*** DATA TO PROCESS Section Begins ***

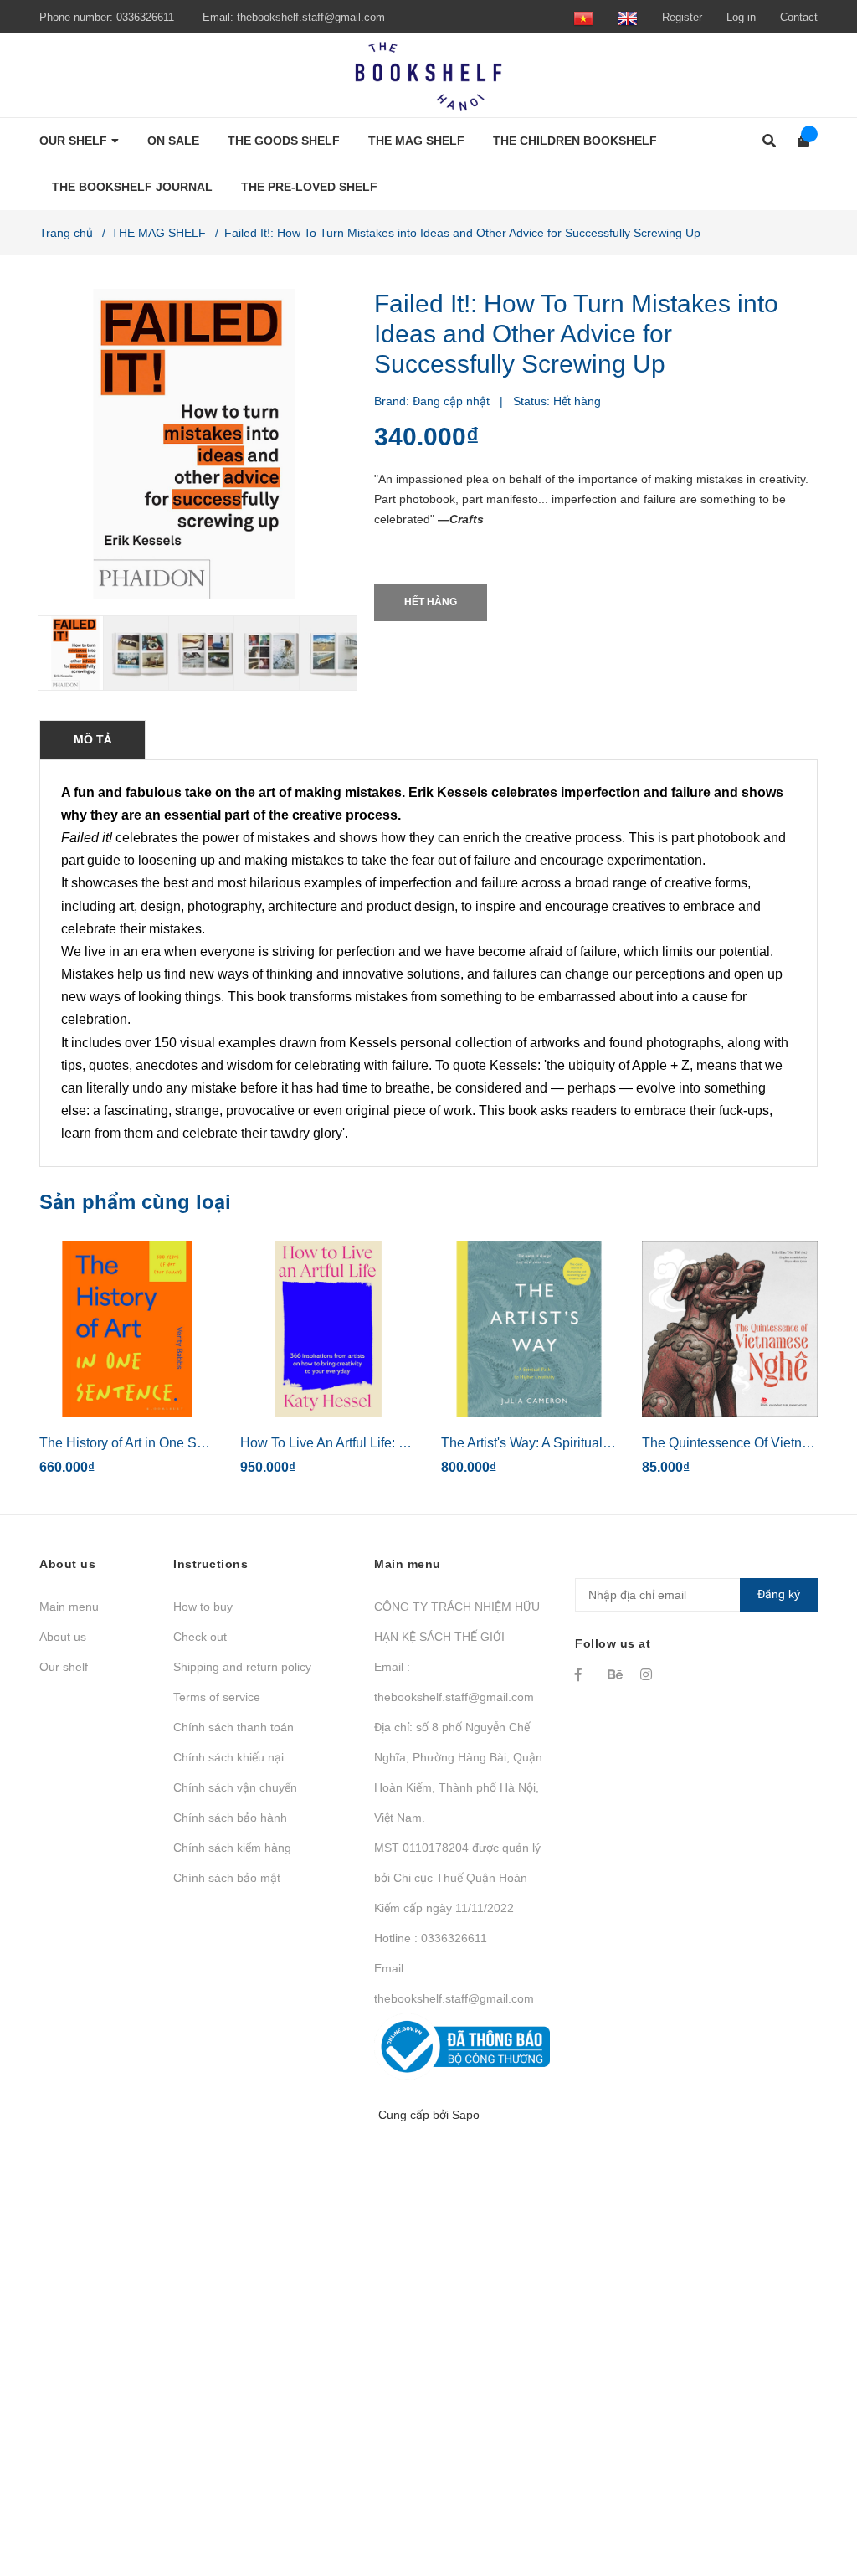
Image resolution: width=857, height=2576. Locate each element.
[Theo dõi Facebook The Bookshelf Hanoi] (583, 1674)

*** DATA TO PROCESS Section Ends ***
*** DATA TO PROCESS Section Begins ***

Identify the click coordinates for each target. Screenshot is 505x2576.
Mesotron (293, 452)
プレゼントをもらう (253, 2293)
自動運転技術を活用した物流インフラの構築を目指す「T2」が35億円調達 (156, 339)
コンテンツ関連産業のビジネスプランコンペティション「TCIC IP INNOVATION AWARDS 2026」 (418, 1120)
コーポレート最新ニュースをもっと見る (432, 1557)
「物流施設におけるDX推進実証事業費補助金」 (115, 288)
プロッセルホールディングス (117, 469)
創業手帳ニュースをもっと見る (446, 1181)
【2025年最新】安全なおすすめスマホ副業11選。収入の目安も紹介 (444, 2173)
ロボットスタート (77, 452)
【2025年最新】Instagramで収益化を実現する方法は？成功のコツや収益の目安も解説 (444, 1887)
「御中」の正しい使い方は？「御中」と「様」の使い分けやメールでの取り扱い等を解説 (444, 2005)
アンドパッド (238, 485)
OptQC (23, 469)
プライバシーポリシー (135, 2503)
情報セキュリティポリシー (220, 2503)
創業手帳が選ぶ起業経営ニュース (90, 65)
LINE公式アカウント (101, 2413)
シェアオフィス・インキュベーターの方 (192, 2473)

*** DATA TO PROCESS Section Ends ***

**ASSIGNED TASK**
Take the stretch of lines above from the one containing "Image resolution: width=857, height=2576." through the one containing "[Theo dõi Facebook" and repeat it exactly, adding no other line.

**RESPONSE TO THIS TASK**
Image resolution: width=857, height=2576. Locate each element.
[Theo dõi Facebook The Bookshelf Hanoi] (583, 1674)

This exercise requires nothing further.